Una tarde de abril, cuando me disponía a salir por la puerta, mi madre me dio un ultimátum. Quería que dejase de ir a la tienda. La gente pensaba mal de aquella situación, no veían normal que un chico que ya contaba dieciocho años pasase tanto tiempo en compañía del viejo amargado de la librería.
— Pero no es ningún amargado, no es un extraño, ¡es mi amigo! —, increpé.
— ¿Si? ¿Tan amigos sois que ni tan siquiera sabes cómo se llama?

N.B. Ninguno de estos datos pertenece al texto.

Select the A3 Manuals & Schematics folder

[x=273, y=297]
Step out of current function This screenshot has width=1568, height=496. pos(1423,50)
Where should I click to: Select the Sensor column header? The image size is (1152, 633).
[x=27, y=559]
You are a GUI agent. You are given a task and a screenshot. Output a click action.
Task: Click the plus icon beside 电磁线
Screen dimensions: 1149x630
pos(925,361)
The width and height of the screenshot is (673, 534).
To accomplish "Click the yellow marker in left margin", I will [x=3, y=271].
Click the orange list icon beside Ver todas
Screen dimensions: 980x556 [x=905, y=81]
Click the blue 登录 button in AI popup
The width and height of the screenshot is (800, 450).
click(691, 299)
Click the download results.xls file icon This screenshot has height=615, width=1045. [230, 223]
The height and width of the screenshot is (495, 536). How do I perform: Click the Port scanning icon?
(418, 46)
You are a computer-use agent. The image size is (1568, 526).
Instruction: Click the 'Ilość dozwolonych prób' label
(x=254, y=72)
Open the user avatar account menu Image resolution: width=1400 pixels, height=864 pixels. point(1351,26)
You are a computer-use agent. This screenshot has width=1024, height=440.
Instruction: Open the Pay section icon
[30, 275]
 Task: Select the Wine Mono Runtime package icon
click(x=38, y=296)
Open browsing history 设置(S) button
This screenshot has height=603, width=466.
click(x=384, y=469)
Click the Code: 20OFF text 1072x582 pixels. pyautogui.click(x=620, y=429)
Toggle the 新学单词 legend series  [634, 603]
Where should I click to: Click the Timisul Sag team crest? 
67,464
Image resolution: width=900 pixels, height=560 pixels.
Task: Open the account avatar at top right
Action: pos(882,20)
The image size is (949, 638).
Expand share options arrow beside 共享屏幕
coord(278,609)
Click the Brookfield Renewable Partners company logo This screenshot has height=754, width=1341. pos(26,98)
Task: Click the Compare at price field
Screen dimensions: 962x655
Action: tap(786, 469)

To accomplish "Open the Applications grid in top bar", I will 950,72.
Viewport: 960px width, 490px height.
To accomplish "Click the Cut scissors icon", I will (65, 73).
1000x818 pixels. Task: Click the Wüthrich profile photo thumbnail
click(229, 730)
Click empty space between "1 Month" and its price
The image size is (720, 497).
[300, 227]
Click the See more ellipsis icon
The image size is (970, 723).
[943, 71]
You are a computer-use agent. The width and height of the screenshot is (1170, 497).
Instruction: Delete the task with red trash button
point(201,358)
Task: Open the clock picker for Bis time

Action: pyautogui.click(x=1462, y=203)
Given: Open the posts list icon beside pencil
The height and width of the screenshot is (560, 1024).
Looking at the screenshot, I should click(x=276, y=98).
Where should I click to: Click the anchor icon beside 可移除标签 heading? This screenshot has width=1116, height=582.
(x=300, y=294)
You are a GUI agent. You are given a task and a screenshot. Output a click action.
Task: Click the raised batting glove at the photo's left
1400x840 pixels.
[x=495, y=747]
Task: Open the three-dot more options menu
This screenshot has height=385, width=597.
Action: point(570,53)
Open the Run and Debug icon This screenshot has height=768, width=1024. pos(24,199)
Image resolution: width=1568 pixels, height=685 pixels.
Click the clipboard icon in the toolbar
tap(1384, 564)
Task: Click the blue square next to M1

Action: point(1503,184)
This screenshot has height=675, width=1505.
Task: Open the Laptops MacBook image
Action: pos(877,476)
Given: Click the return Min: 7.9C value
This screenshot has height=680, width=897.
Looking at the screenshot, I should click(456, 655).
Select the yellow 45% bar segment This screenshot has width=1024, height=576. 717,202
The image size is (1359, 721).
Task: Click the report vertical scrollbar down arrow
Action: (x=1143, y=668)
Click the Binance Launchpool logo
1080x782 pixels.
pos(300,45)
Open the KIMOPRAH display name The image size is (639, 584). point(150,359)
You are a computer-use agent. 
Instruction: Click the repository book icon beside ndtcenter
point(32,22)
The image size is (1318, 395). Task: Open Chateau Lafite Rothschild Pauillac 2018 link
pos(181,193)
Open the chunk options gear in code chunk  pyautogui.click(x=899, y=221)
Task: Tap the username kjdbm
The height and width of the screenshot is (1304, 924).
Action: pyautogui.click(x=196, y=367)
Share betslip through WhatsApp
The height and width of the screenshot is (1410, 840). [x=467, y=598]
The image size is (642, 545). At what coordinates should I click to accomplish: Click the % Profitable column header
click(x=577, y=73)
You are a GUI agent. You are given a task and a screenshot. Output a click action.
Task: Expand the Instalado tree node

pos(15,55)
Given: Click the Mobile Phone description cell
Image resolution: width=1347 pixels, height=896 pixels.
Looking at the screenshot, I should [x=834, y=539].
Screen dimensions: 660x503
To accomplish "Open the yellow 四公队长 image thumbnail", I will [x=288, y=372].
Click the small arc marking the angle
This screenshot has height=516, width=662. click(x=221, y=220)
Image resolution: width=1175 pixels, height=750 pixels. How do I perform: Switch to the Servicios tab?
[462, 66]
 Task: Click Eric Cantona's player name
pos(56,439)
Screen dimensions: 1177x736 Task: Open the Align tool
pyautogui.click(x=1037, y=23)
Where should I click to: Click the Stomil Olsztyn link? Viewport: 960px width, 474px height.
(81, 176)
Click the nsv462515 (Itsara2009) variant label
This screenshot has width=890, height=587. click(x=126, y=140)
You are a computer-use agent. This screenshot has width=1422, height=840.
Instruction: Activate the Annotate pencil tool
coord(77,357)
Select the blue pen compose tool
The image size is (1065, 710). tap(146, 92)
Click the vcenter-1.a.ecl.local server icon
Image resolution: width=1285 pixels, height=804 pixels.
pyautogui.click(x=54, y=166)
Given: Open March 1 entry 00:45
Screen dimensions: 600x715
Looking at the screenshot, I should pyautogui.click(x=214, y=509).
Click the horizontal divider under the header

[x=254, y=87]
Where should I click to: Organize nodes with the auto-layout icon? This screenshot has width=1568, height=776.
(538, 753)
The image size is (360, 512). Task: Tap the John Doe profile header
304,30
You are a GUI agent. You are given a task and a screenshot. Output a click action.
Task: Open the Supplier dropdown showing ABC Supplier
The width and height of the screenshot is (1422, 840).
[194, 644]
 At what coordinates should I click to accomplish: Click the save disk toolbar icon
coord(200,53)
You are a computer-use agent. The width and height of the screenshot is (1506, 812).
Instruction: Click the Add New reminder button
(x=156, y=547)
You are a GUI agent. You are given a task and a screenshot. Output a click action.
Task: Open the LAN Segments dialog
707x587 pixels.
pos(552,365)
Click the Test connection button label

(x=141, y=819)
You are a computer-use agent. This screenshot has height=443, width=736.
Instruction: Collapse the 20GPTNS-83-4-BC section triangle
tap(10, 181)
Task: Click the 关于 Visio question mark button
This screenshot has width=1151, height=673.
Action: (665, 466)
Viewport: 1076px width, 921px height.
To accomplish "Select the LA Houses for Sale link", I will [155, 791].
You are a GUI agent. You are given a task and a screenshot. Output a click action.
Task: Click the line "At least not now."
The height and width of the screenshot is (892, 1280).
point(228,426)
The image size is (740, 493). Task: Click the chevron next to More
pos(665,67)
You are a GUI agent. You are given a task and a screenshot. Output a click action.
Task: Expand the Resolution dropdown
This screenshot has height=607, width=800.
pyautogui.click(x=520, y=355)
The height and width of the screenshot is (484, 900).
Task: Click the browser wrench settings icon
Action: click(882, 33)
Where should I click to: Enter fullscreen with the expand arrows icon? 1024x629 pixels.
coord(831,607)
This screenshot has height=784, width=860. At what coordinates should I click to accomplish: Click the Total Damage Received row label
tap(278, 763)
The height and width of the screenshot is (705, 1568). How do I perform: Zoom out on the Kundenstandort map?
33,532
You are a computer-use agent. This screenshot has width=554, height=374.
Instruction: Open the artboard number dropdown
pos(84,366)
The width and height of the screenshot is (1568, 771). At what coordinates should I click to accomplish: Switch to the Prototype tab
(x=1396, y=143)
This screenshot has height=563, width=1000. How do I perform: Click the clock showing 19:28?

Me quedé en silencio. Fue como una daga traspasando mi racionalidad, y no pude responder. La miré con impotencia y salí de casa. No podía negar que era raro que nunca le hubiese preguntado cómo se llamaba; pero es que tampoco me parecía necesario. Un nombre no iba a cambiar nada. De todas maneras, si esa era la forma de que mi madre zanjase el tema, se lo preguntaría en cuanto le viese.
La calle Santa Sofía se me hizo más larga de lo habitual. Cuando llegué al escueto escaparate, una nube ensombreció mi alma adolescente. Un cartel que nunca antes había visto colgaba de la parte interior rezando “cerrado”. Sentí un nudo en la boca del estómago. Por inercia, apoyé mi mano en el picaporte y la puerta se abrió. Las campanillas que colgaban del techo no se atrevieron a saludarme. El silencio del local olía a despedida frustrada y a ceniza. Mi mirada se movió instintivamente por las estanterías, que mostraban con vergüenza su falta de libros, desnudas y sin vida. Me acerqué al mostrador. En el quinqué, la vela que alumbraba fielmente la estancia, ahora temblaba dentro de las paredes transparentes, amenazando con extinguirse. El reloj de arena había logrado concluir su incomprendida labor, dejando ver todo su contenido en el globo inferior, sin nada más que medir con su polvorienta decadencia. Sentí accesos de llorar, y el nudo de mi estómago se anclaba ahora en mi garganta. No había reparado en la soledad de la enorme tabla, despojada también de sus habituales papeles. Ahora sólo se veía un triste libro al lado de candil. No me había fijado en él. Lo tomé en mis manos con una extraña sensación que aunaba la felicidad de lo conocido con el dolor de comprobar aquello que no deseamos. Era un libro poco más grande de media cuartilla y de un ancho considerable. Estaba forrado con una tela aterciopelada, de color azul intenso. El cordón que asomaba por el lomo apuntaba al final de la edición. Yo conocía ese libro. Abrí la portada, y en la primera página encontré impreso el título de la obra.
“El Hombre Gris”.
Volví a mirar a mi alrededor. La vela del quinqué chisporroteó en su celda de cristal. Abrí la pequeña portezuela y la liberé de su agonía de fuego, apagándola para siempre. Tomé el libro entre mis brazos y sequé la lágrima que se aventuraba por mi mejilla. Al salir, las campanitas se despidieron con ecos de lamento y madera.
Comprendí que no podría volver jamás a aquel lugar, que no volvería a ver al hombre gris; que era tiempo de desempaquetar el primer libro que le compré y escribir mi propia historia.